## What this task involves
Copy out the items from the line containing "The height and width of the screenshot is (727, 896)." through the line containing "will pyautogui.click(x=405, y=198).", both included, keeping every character unchanged.

## Working data

---------------

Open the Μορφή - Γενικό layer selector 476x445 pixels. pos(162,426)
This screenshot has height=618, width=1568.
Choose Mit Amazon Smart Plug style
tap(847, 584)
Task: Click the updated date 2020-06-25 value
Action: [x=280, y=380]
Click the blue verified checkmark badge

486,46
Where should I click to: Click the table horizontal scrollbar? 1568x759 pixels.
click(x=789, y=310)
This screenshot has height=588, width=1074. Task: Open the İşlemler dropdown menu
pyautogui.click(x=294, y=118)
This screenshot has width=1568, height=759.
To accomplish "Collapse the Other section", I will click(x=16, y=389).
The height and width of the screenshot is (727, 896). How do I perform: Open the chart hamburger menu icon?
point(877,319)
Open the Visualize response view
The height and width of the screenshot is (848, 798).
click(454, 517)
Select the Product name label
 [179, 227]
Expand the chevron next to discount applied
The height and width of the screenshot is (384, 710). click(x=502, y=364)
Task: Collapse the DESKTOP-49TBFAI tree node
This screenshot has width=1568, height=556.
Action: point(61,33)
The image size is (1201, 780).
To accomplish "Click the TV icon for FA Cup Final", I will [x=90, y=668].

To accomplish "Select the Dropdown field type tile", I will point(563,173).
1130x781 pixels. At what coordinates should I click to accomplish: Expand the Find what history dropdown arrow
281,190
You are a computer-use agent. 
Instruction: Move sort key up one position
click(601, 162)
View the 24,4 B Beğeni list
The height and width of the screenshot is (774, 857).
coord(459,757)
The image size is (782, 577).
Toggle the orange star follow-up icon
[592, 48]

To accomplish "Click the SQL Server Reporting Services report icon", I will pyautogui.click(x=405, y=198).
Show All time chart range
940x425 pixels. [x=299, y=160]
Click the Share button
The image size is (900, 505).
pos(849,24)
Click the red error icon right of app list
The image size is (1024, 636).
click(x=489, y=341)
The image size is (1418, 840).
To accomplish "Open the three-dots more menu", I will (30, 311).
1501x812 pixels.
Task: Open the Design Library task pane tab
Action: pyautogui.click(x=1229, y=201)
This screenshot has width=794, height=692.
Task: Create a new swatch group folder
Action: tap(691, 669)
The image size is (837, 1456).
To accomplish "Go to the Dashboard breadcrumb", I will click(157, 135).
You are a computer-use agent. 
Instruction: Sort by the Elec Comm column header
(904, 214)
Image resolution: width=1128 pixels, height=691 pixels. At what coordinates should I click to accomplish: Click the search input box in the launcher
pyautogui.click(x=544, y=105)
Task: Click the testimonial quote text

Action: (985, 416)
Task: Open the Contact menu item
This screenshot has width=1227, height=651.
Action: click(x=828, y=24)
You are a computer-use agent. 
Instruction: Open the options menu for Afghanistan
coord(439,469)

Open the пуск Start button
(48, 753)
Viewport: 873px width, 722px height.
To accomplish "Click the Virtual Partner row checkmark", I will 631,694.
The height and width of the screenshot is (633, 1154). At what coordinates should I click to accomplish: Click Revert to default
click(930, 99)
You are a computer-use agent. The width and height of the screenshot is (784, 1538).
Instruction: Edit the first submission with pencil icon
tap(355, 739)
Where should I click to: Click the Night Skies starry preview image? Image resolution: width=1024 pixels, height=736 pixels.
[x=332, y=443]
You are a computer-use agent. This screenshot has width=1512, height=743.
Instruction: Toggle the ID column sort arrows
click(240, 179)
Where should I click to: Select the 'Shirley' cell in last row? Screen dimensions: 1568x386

---------------

## Reply
The height and width of the screenshot is (727, 896). How do I perform: Open the chart hamburger menu icon?
point(877,319)
Open the Visualize response view
The height and width of the screenshot is (848, 798).
click(454, 517)
Select the Product name label
 [179, 227]
Expand the chevron next to discount applied
The height and width of the screenshot is (384, 710). click(x=502, y=364)
Task: Collapse the DESKTOP-49TBFAI tree node
This screenshot has width=1568, height=556.
Action: point(61,33)
The image size is (1201, 780).
To accomplish "Click the TV icon for FA Cup Final", I will [x=90, y=668].

To accomplish "Select the Dropdown field type tile", I will point(563,173).
1130x781 pixels. At what coordinates should I click to accomplish: Expand the Find what history dropdown arrow
281,190
You are a computer-use agent. 
Instruction: Move sort key up one position
click(601, 162)
View the 24,4 B Beğeni list
The height and width of the screenshot is (774, 857).
coord(459,757)
The image size is (782, 577).
Toggle the orange star follow-up icon
[592, 48]

To accomplish "Click the SQL Server Reporting Services report icon", I will pyautogui.click(x=405, y=198).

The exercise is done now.